One of my favorite deep cut Nietzsche passages:
The two principles of the new life. —
First principle: life should be ordered on the basis of what is most certain and most demonstrable, not as hitherto on that of what is most remote, indefinite and no more than a cloud on the horizon.
Second principle: the order of succession of what is closest and most immediate, less close and less immediate, certain and less certain, should be firmly established before one orders one’s life and gives it a definitive direction.
Someday I should make a “Jefferson’s Bible” of Nietzsche quotes that freed me from the dismal faith of my youth and initiated me into a far better one.
The Nietzsche I revere and love is not the macho Nietzsche who emerges when you start with his most popular and most tattooed quotations. “God is dead.” “What doesn’t kill me makes me stronger.” “When you stare long into the abyss, the abyss stares back into you.” And, of course, there is the new antisemite favorite “Beware that, when fighting monsters, you yourself do not become a monster.” Midwits love a paradox.

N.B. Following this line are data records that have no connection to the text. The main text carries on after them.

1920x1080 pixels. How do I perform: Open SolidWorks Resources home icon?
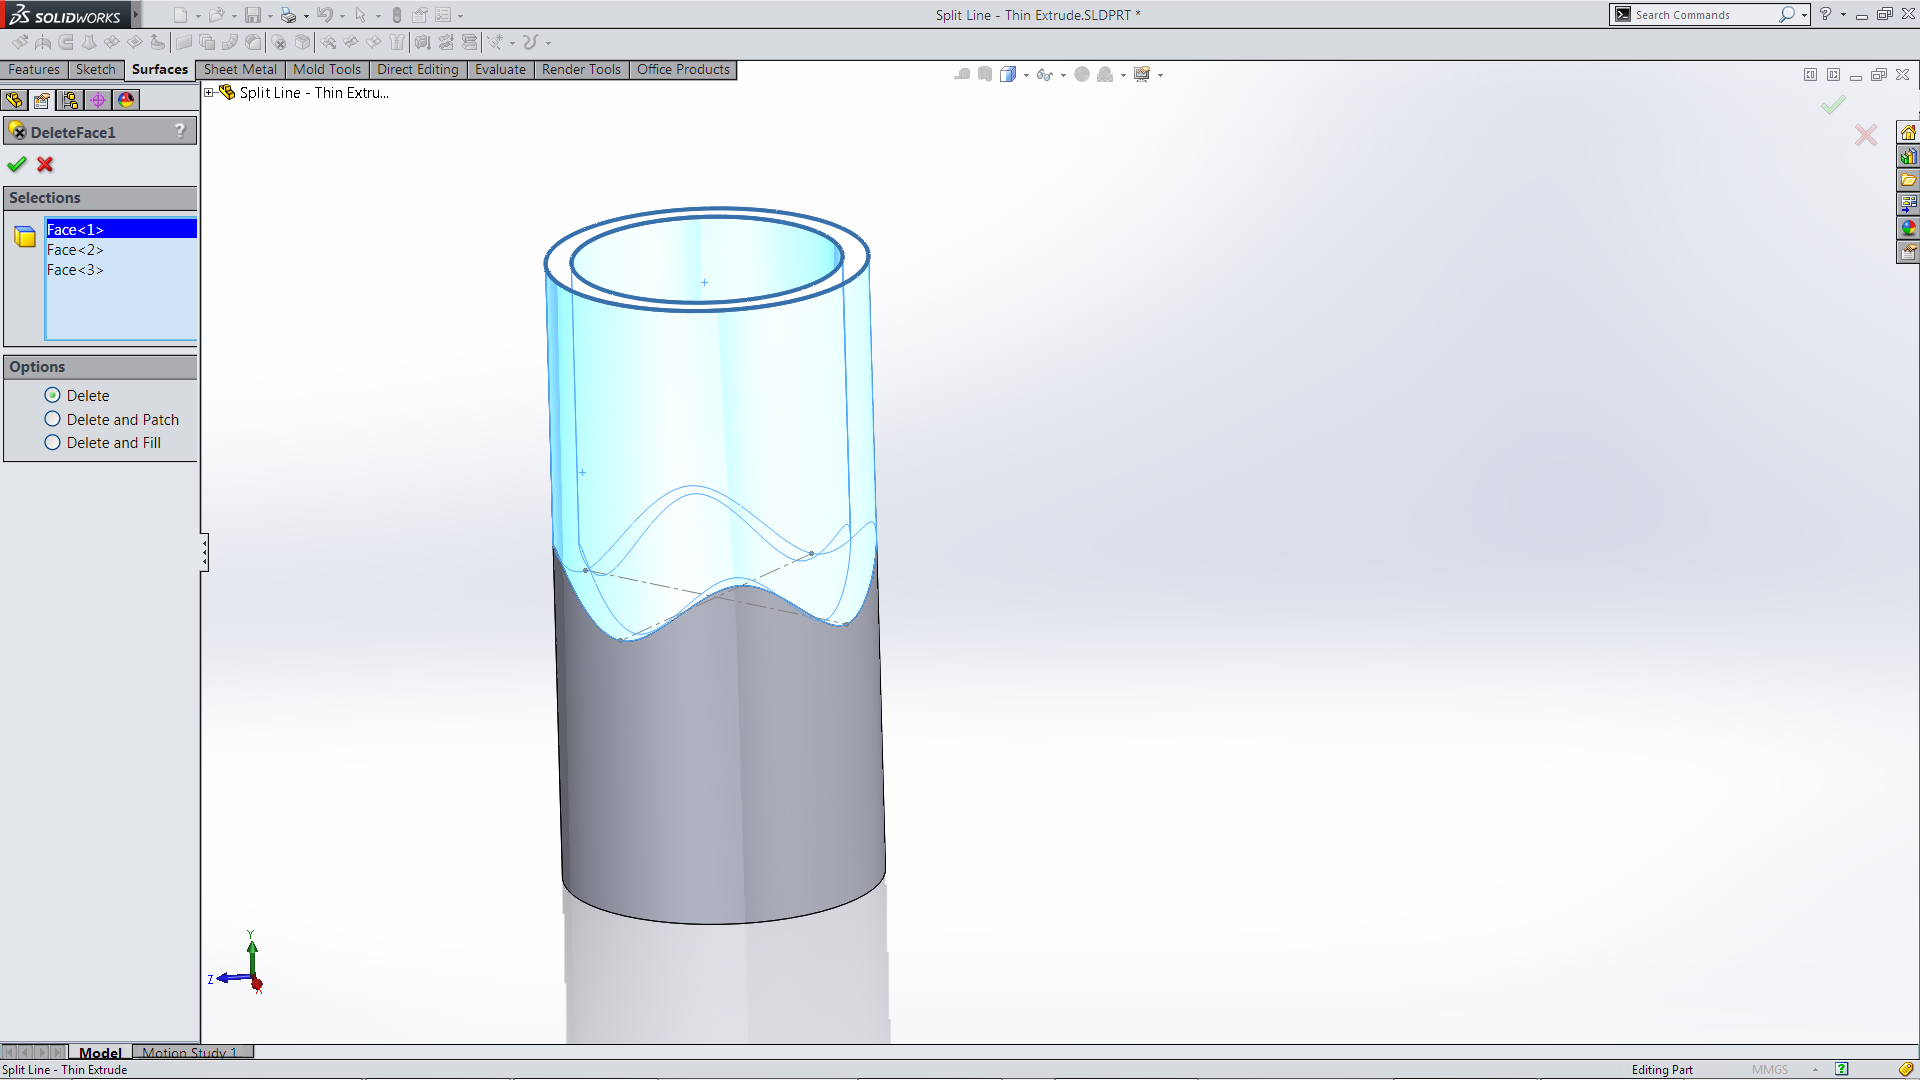pyautogui.click(x=1908, y=133)
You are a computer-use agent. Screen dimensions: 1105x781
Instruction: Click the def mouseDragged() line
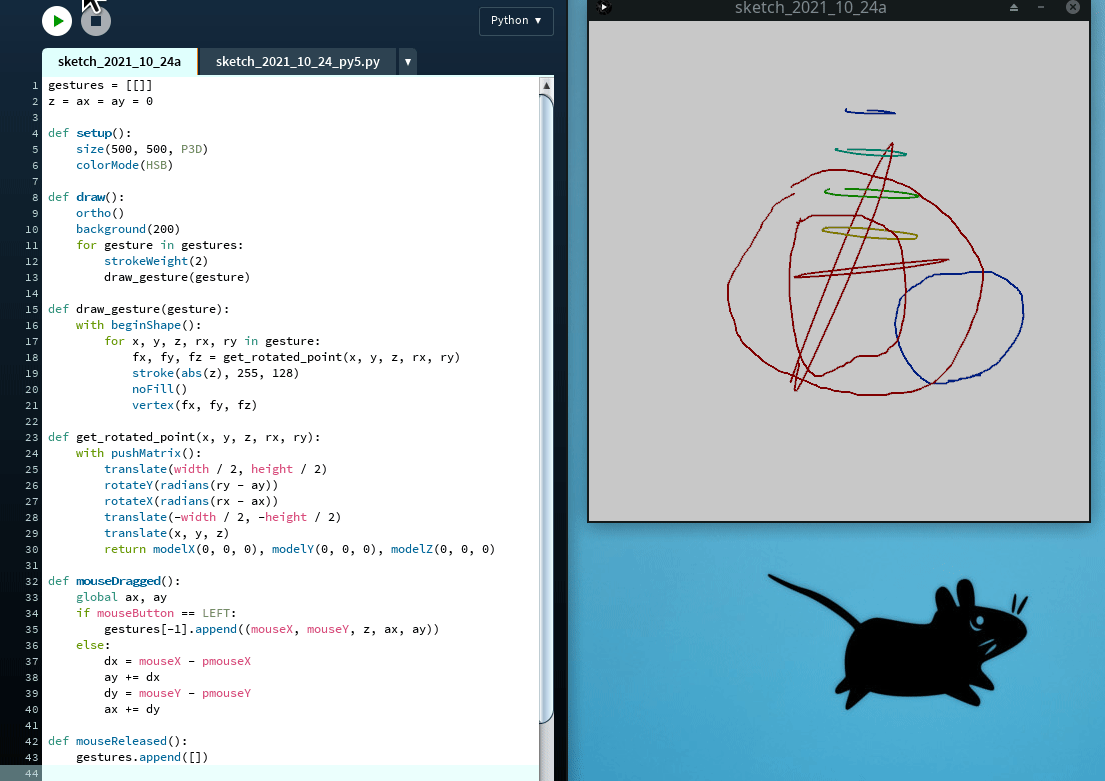coord(113,581)
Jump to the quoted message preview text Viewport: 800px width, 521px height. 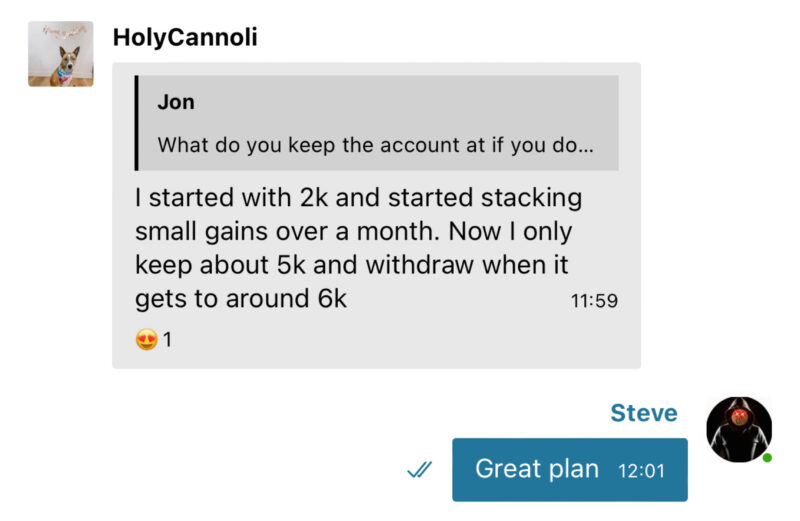[375, 145]
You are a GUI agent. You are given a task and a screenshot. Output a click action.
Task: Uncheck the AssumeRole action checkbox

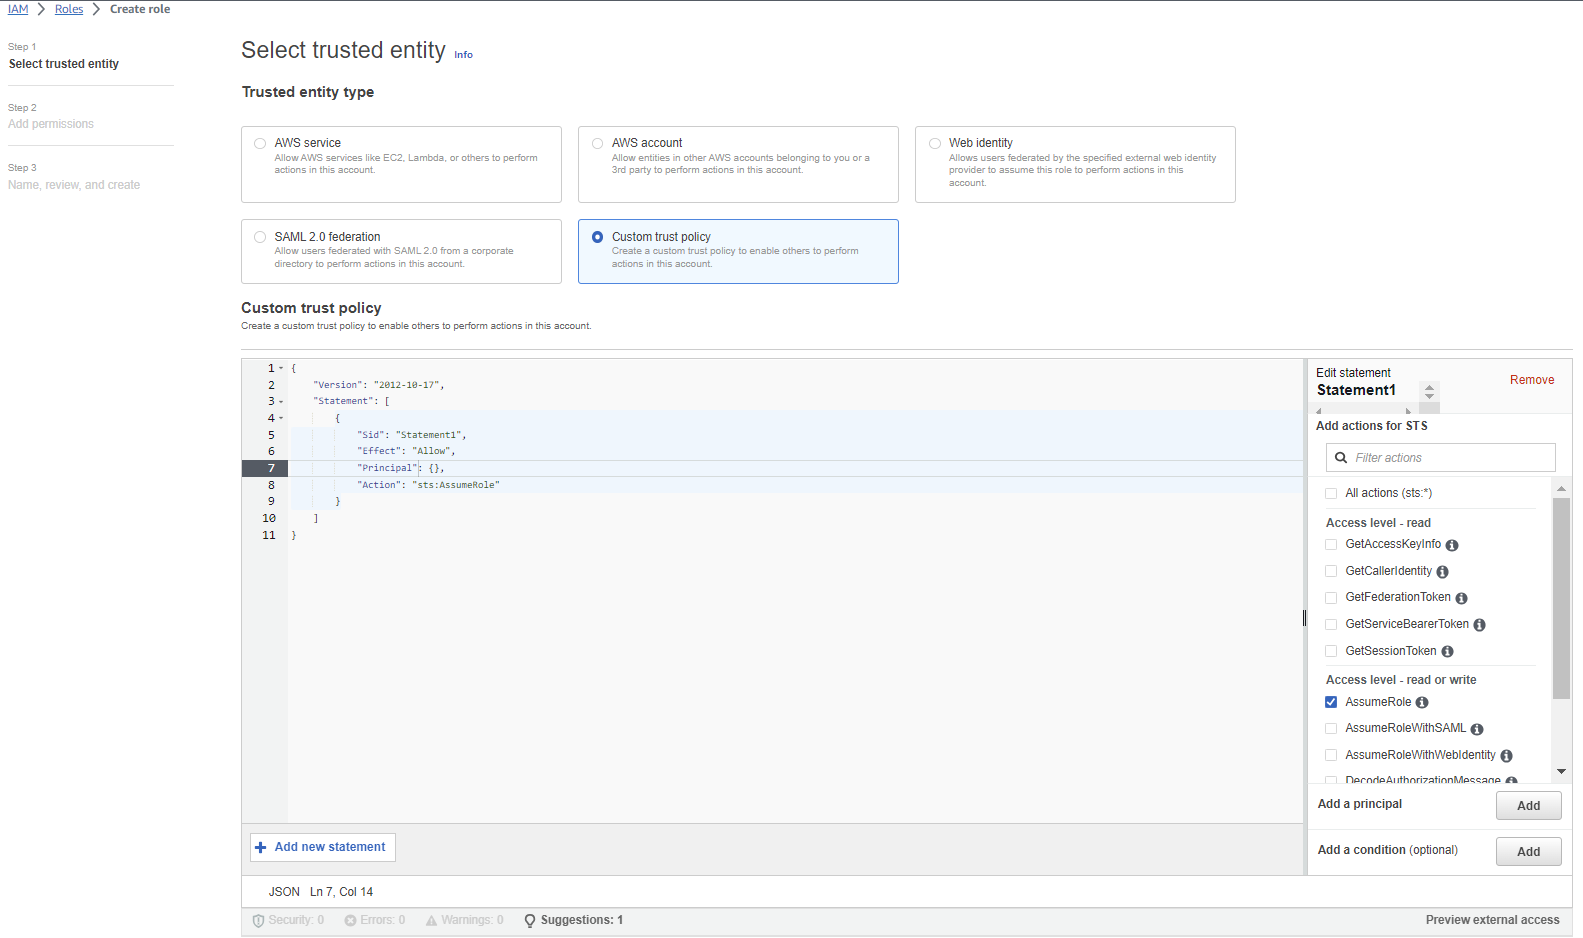[x=1331, y=702]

My favorite Nietzsche is the early-middle Nietzsche who wrote Human All Too Human, Daybreak and The Gay Science. I love precisely the books that were excluded from the two Walter Kaufmann collections, Portable Nietzsche and Basic Writings, which is a little puzzling because I prefer Kaufmann’s translations to all others.
These were the books Nietzsche wrote mid-metamorphosis as he transformed himself from brilliant academic philologist to mystical firebrand. In them, he reflected on his war with his own received faith. The battlefront was questioning the sacred morality of his own culture — a morality so sacred that even asking is an unforgivable blasphemy.
Central to this drama is an intellectual conscience, sensitive, exacting, demanding, thorough and sometimes brutal. This is what Nietzsche awakened in me. He taught me to ask “Do I really believe this?” and to not confuse this question with “Can I argue this?” Because just as we must never confuse truth with reality, we must never confuse belief with faith.